Table of Contents

HK J Paediatr (New Series)
Vol 2. No. 1, 1997

HK J Paediatr (New Series) 1997;2:83-84

Proceedings of Scientific Meeting

Are Health Problems Different in Chinese Children?

CY Yeung

HK J Paediatr (new series) 1997;2:81-97

Chinese Paediatric Forum
Department of Paediatrics, The University of Hong Kong
November 15-17, 1996

Chinese children look different from children of other ethnic origins. Many studies have also indicated that there are differences in disease patterns and in a number of child health issues.

Chinese traditional practices have significantly influenced child health. Infant feeding practice is a good example. Growth faltering used to commence around the weaning period. Such an effect has faded in recent years among the less traditional nuclear families. The generally over-protective attitude towards children is probably another significant factor contributing to the much less prevalent rate of accidents compared with Western communities where children are brought up in a much more permissive environment. Traditional beliefs in alternative medicines have also generated a number of health problems which are unique to Chinese. Many herbs that have been popularly used in the neonatal period have been found to adversely affect these infants, producing jaundice and enhancing the risk of brain damage by displacing bilirubin from protein binding.
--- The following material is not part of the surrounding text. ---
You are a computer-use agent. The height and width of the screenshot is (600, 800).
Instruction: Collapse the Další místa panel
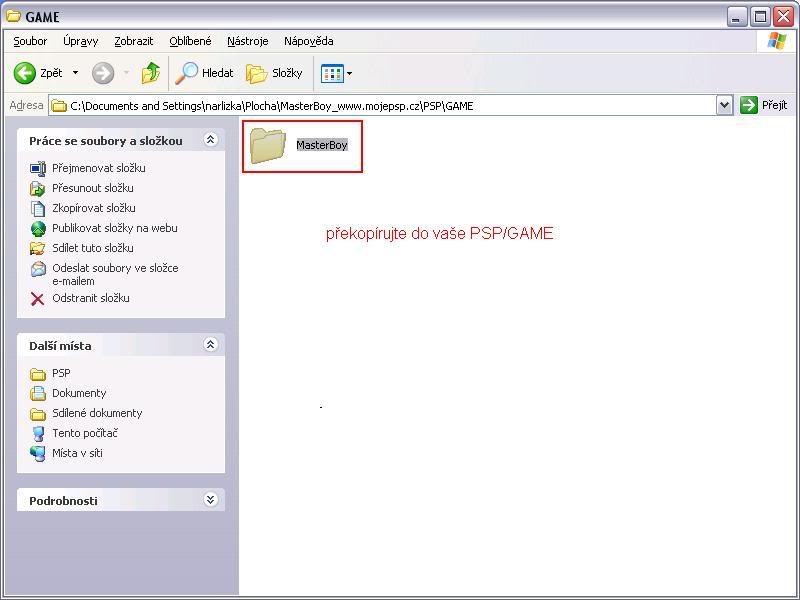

Other herbs have been demonstrated to possess beneficial effects. Many other traditional practices also have significant effects on child health.

Certain childhood genetic disorders are particularly prevalent amongst Chinese, for example glucose-6-phosphate dehydrogenase (G6PD) deficiency and thalassaemia syndromes. Acute haemolytic crisis occurs in G6PD-deficient subjects during infections, especially with hepatitis and Salmonella typhi. Herbs for therapeutic and tonic usage, together with naphthalene mothballs used as insect repellent to preserve winter clothing, are also frequently encountered as precipitating factors for acute haemolytic jaundice in infants and children.

A number of neonatal disorders have been found to occur much less frequently in Chinese. Many factors, particularly environmental and stressful conditions, have been related to this. Notable examples include respiratory distress syndrome, recurrent apnoea in premature babies and persistent pulmonary hypertension. Findings of relatively mature immune systems in Chinese infants offer an additional explanation for the relative scarcity of sudden infant death syndrome, which occurs 80 times less frequently than in the West. Central neural tube defects also occur much less frequently, for no obvious reasons. These factors together should project progressively improving neonatal and infant mortality results in the continually developing Chinese communities. Several childhood conditions are much less common in Chinese than Caucasians: insulin-dependent diabetes mellitus is one, congenital dislocation of the hip is another and cystic fibrosis yet another. Some infective conditions are also surprisingly less common, they include invasive Haemophilus influenzae type b infections like acute epiglottitis and meningitis, and infectious mononucleosis syndrome. Early antigenic stimulation related to traditional habits may be an explanation.

In conclusion, most of the differences in health problems seen in Chinese are related to differences in the environment or to traditional practices, although genetic factors also play a role.